Les grands patrons du numérique n’ont rien à voir avec les Ford, Rockefeller ou Rothschild d’antan. «Eux, ce sont des gamins qui ont bricolé dans leur chambre ou dans leur garage, et le jackpot leur est tombé dessus à trente ans […] Ce sont toujours des ados. Ils rêvent de transformer le monde, sauf qu’eux, ils en ont les moyens. Si on veut les exciter, il faut leur proposer des objectifs très simples et très fous : aller sur Mars, inverser le changement climatique, rendre les humains immortels.» Ou s’emparer d’un Etat… Tel est le pitch D’or et de jungle, dernier roman de Jean-Christophe Rufin, installé depuis sa sortie dans le peloton de tête du classement des meilleures ventes (première place détenue il y a peu par son compagnon de cordée Sylvain Tesson).

Est-ce de la politique-fiction ?

«Un coup d’Etat clé en main», voilà donc le deal proposé par Ronald Daume, ancien barbouze, séducteur et hâbleur, reconverti dans le renseignement privé, aux géants de la tech californienne. Ayant parfaitement compris qu’aujourd’hui seuls les Etats (avec leur carcan administratif, leurs lois et leur fiscalité) sont de taille à s’opposer aux rois du Net, notre aventurier beau parleur propose aux multinationales de leur offrir un pays où ils régneraient en maître. D’une taille raisonnable, avec une population multi-ethnique et des infrastructures à pirater, le sultanat de Brunei est le candidat idéal pour cette révolution de palais 2.0. Car ici, point de mercenaires sanglants pour renverser le pouvoir. L’insurrection téléguidée depuis un QG basé à Nice sera essentiellement psychologique et numérique ! «Le nouvel effet papillon. Un petit clic de souris ici. Et un tremblement de terre à l’autre bout du monde.»

Les Gafam contrôlent-ils déjà le monde ?

C’est évidemment l’explosion des technologies du Net et de l’IA qui a dû inspirer notre romancier diplomate. A eux cinq, les Google, Apple, Facebook, Amazon et Microsoft (et leurs rejetons Netflix, Airbnb ou Uber) ont un «PIB» supérieur à celui de l’Allemagne ou de la France ! Imaginer que ces stars de la Silicon Valley souhaitent un jour s’émanciper de toute tutelle ne relève pas forcément de la science-fiction. Campagnes de déstabilisation, cyberattaques, intox et deepfakes, vols de datas, algorithmes tout puissants… l’auteur n’avait qu’à piocher dans les faits divers de la blogosphère pour nourrir son intrigue.

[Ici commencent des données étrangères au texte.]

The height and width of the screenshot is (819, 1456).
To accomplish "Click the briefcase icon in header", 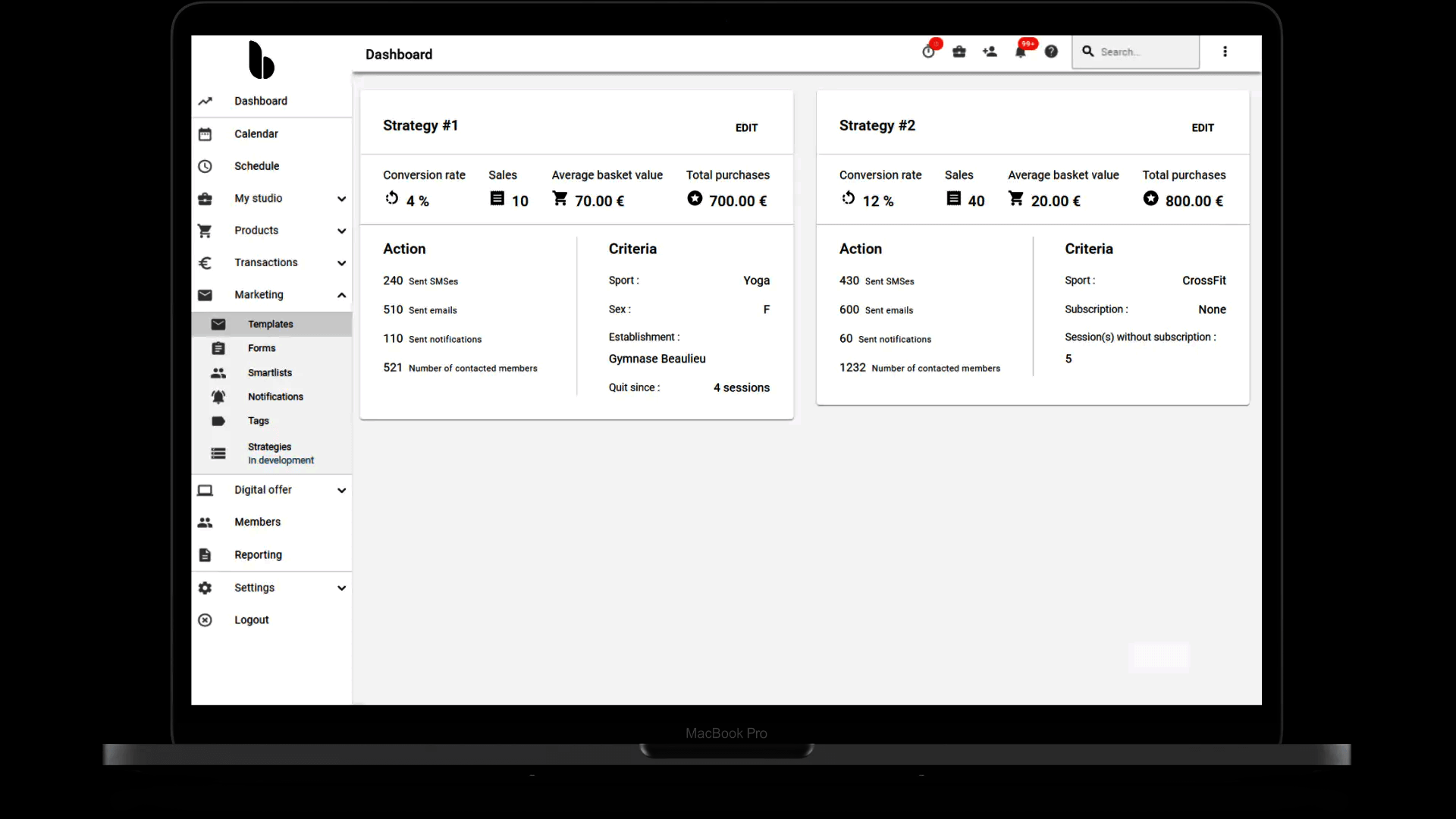I will pos(959,52).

Est-ce un roman d’aventures ?

Oui avant tout ! Et c’est sans doute pour cela que quelques critiques font grise mine à l’ouvrage. Jean-Christophe Rufin, héritier fidèle des romans d’Alexandre Dumas, aime raconter des histoires, inventer des personnages, décrire des lieux… Ici, Ronald le cerveau de l’opération ; Flora l’aventurière, véritable héroïne du roman ; Jo le baroudeur aux allures d’ours sympathique ; Imre et Ioura, les hackers déjantés ; ou encore Hugues Delachaux, l’universitaire féru de Machiavel et Trotski. On suit donc, comme dans un scénario de James Bond ou de Mission impossible, les péripéties de cette opération aux multiples rebondissements. Car, comme le souligne la postface, si les «briques de cet édifice de fiction» sont bien réelles, D’or et de jungle relève définitivement du récit romanesque.

Jean-Christophe Rufin, D’or et de Jungle, Calmann-Lévy, 448 pp., 22,50 € (ebook : 15,99 €).